Edward Crabtree: When UFO witness and enthusiast Robbie Williams opened the World Cup in June of this year, it is doubtful whether he expected a UFO to show up over Russian skies so soon.

On June 17th a serpentine wake materialised above one of the stadiums in Nizhny Novgorod, a river city in central Russia, causing consternation on social media. It looked like an enormous luminous tadpole in the dark blue Nizhny summer sky.

An official explanation soon got issued, however. This was an example of our own technology. The launch of a Soyuz 2.9lb rocket carrying a navigation satellite from Mirny in Arkhangelsk had created the spectacle (The Independent, June 19th 2018).

Should you delve in to Russia’s encounters with Neopoznani Letayooshi Obyekti – their term for Unidentified Flying Objects – then you will hear much of the Tunguska fireball of 1908, of the ‘M-triangle’ in the Ural Mountains and of the mass Close Encounter of the Third Kind that was reported in the town of Voronezh in central Russia in 1989. These are the Roswells and Rendlesham forests of Russian Ufology, but all of them occurred in remote or provincial areas.

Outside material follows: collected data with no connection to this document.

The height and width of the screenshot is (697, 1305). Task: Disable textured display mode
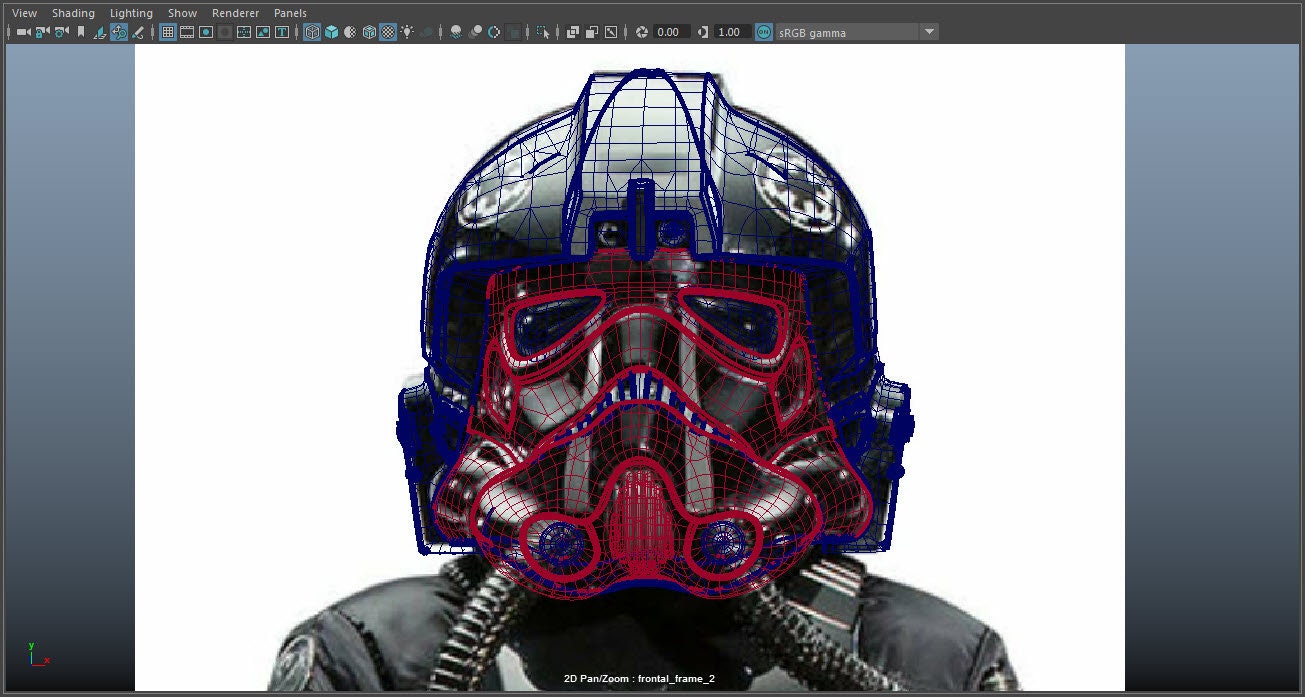(387, 32)
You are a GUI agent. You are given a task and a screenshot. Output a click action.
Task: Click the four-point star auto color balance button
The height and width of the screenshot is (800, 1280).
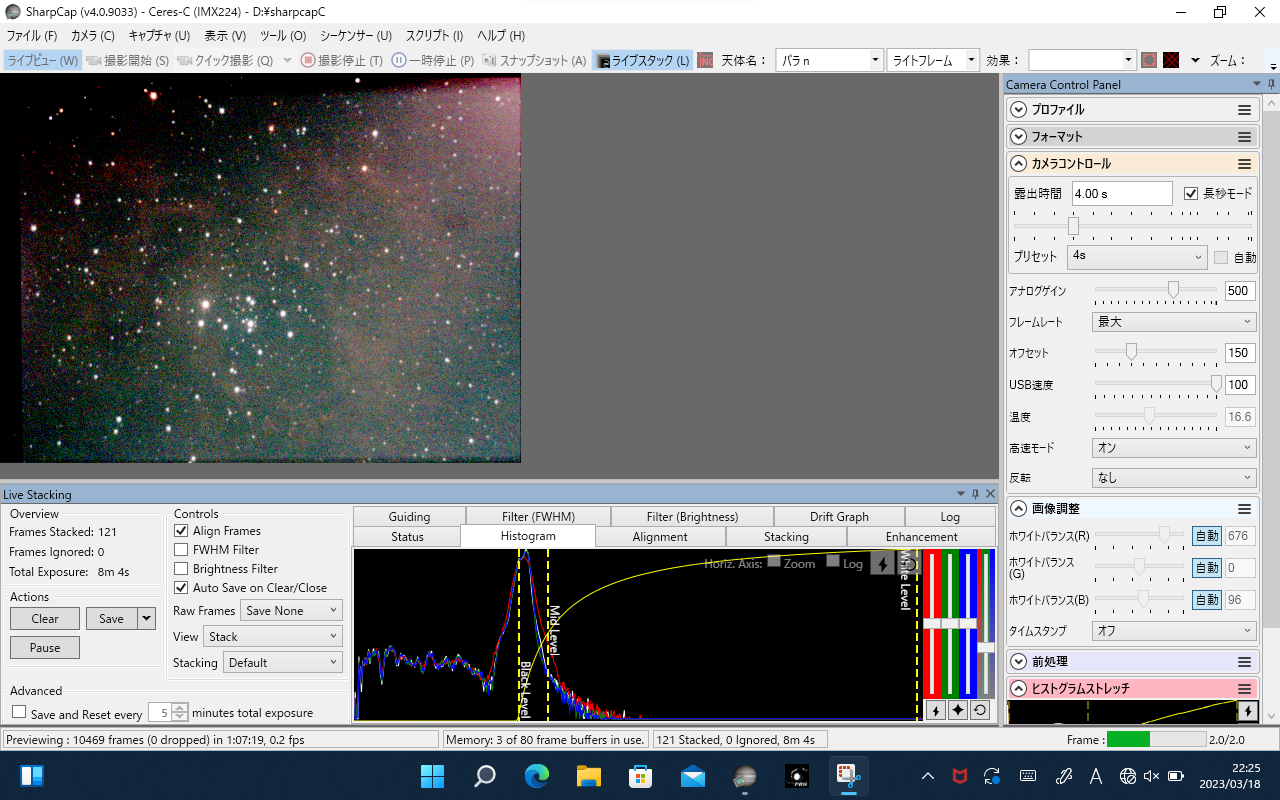pyautogui.click(x=957, y=710)
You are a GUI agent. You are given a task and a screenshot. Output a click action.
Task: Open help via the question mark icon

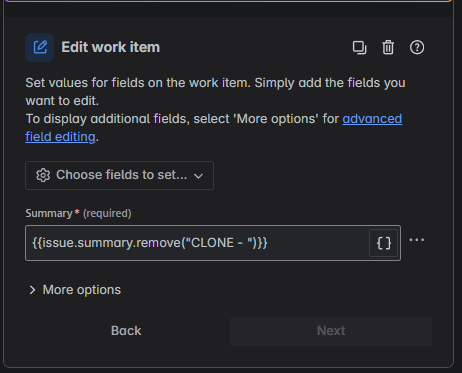pyautogui.click(x=417, y=47)
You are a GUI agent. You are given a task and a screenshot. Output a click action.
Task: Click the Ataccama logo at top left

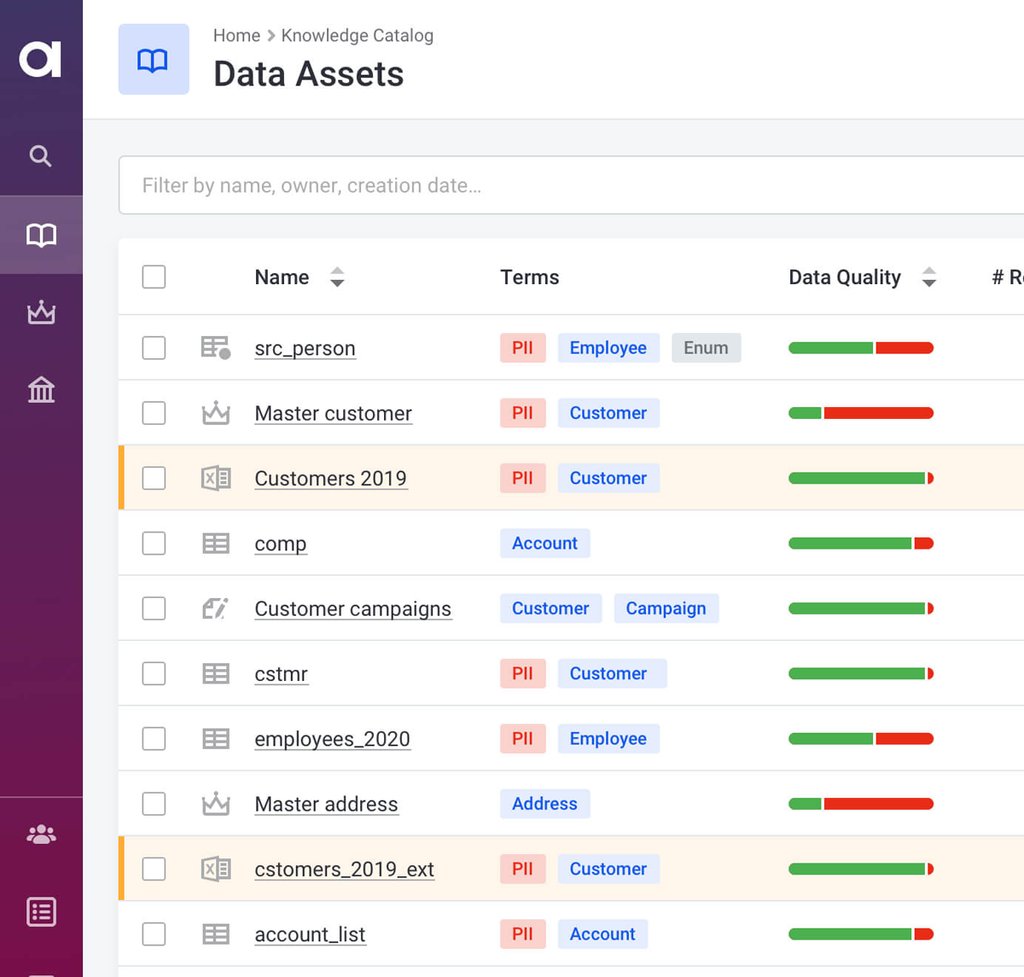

What of Russia’s capital, the biggest city in Europe though? This is a city that boasts plenty of air traffic with four international airports and military helicopters and surveillance drones up above. When it comes to saucers, though, we hear less news.

This is to be expected if you study the patterns in UFO sightings. The emergence of anomalous objects above densely populated urban areas seems a rarity. (The exceptions include the Washington DC flap in 1952 and the spate of sightings, continuing to this day, that have occurred over Mexico City beginning with the solar eclipse visible there in 1991). Nevertheless, Moscow has indeed produced it own saucer legends. Some of these are bogus and others which are yet to be explained.

False alarms.

2009 was a busy year for Muscovite UFO rumours. In that year a sensational You tube video went viral. This showed a fuzzy grey pyramidal structure (which some compared to a Star Wars Phantom fighter) making its way over the Kremlin in broad daylight. (Pravda.ru, 19th December 2009).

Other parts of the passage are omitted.